As to why the self-limit was proposed at 22%, Superphiz explained that because 66% of validators need to agree on the state of Ethereum, setting the limit below 22% means at least four major entities must collude in order for the chain to reach finalization.
Finality is the point where transactions on a blockchain are considered immutable, supposedly ensuring that transactions within a block cannot be altered.
The idea was proposed by Superphiz in May 2022 when he questioned whether a staking pool would be willing to put the health of the chain before its own profits.
Interestingly, the largest Ethereum liquid staking provider, Lido Finance, voted by a 99.81% majority not to self-limit back in June.
“They have expressed an intention to control the majority of validators on the beacon chain,” Superphiz said in an Aug. 31 post.

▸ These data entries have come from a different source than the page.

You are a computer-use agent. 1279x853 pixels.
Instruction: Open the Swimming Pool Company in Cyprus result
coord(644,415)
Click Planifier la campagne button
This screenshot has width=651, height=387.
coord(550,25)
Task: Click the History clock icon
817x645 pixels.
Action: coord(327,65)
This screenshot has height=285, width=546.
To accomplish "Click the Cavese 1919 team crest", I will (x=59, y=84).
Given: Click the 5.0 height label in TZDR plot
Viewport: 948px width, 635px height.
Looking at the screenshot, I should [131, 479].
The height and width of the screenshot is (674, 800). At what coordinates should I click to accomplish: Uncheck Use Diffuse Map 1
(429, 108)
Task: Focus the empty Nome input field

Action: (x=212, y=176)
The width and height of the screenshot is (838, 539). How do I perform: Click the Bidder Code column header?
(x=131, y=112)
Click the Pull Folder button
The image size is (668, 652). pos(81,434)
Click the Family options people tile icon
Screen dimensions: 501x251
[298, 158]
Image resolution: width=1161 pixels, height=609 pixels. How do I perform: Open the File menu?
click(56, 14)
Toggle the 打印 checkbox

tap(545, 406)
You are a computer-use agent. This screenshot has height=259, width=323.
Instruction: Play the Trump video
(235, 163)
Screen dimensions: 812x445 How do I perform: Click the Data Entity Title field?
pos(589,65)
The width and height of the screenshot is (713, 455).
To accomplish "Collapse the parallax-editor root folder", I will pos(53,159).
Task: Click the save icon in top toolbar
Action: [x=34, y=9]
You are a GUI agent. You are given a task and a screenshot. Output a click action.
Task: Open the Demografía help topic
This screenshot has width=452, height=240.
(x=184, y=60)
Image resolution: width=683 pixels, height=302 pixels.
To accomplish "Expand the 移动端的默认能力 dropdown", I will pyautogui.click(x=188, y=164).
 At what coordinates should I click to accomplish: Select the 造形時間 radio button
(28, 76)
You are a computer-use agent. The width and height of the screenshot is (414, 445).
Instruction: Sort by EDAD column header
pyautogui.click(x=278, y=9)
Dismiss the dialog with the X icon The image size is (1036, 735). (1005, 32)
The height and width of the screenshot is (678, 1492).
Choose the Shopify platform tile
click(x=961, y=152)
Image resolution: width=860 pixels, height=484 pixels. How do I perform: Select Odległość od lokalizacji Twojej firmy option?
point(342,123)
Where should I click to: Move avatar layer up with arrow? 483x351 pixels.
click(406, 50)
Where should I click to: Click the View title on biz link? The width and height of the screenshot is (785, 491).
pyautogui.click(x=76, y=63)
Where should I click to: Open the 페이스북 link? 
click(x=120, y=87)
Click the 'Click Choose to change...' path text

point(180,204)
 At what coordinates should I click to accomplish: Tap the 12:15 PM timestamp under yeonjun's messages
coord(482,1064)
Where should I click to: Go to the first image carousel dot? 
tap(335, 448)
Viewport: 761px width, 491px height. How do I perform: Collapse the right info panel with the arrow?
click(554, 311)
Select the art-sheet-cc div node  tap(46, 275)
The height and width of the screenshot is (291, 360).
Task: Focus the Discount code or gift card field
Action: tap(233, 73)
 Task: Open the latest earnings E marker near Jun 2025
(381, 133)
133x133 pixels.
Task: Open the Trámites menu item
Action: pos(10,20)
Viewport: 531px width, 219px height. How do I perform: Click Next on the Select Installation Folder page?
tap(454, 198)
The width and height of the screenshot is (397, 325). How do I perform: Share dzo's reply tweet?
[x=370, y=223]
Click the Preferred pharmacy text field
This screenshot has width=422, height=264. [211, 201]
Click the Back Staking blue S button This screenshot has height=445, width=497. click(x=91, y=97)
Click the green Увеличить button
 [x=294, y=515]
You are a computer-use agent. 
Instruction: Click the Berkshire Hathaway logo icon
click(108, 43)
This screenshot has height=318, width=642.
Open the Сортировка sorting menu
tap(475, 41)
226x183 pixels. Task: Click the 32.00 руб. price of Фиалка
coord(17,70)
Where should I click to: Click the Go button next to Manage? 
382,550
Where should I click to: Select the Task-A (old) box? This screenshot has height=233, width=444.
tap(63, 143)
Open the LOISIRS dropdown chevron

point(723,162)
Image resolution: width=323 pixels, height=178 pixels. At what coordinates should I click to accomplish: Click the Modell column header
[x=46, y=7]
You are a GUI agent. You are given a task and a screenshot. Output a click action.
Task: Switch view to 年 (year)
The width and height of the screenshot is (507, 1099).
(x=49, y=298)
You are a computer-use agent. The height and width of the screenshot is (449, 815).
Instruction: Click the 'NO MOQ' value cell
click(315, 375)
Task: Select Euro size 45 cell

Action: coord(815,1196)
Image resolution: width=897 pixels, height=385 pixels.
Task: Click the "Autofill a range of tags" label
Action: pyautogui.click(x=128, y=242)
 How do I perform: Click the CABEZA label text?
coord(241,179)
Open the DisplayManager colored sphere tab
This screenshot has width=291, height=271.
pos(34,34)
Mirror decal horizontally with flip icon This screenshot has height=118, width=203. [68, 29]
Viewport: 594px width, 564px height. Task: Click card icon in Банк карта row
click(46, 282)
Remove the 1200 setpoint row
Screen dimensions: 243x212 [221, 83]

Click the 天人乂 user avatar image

Lido currently dominates the Ethereum staking market, accounting 32.4% of all staked Ether, while the next entity, Coinbase, accounts for only 8.7% of the market, according to data from Dune Analytics.
Who’s in the right? Mixed reactions from the Ethereum community
One industry pundit, “Mippo,” explained on Aug. 31 that the self-limit proposal has nothing to do with “Ethereum alignment” — a principle understood to enable credible neutrality and permissionless innovation on Ethereum.
Mippo claimed those trying to push the proposal wouldn’t make way if they were in Lido’s position.
Related: Ethereum is about to get crushed by liquid staking tokens
“Everyone is doing the economically selfish and rational thing here,” Mippo concluded.
Yeah because they have way less market share than that now… easy to chirp from the cheap seats.
This has nothing to do with “Ethereum alignment.” None of these teams would self limit were they in Lido’s place.
Everyone is doing the economically selfish and rational thing…
— Mippo (@MikeIppolito_) August 31, 2023
“Folks in the ETH community should not shame more user-friendly solutions as greedy products,” said another observer.
However, others were more wary of the potential centralization issues at hand, describing Lido’s market share dominance as “disgusting and selfish.”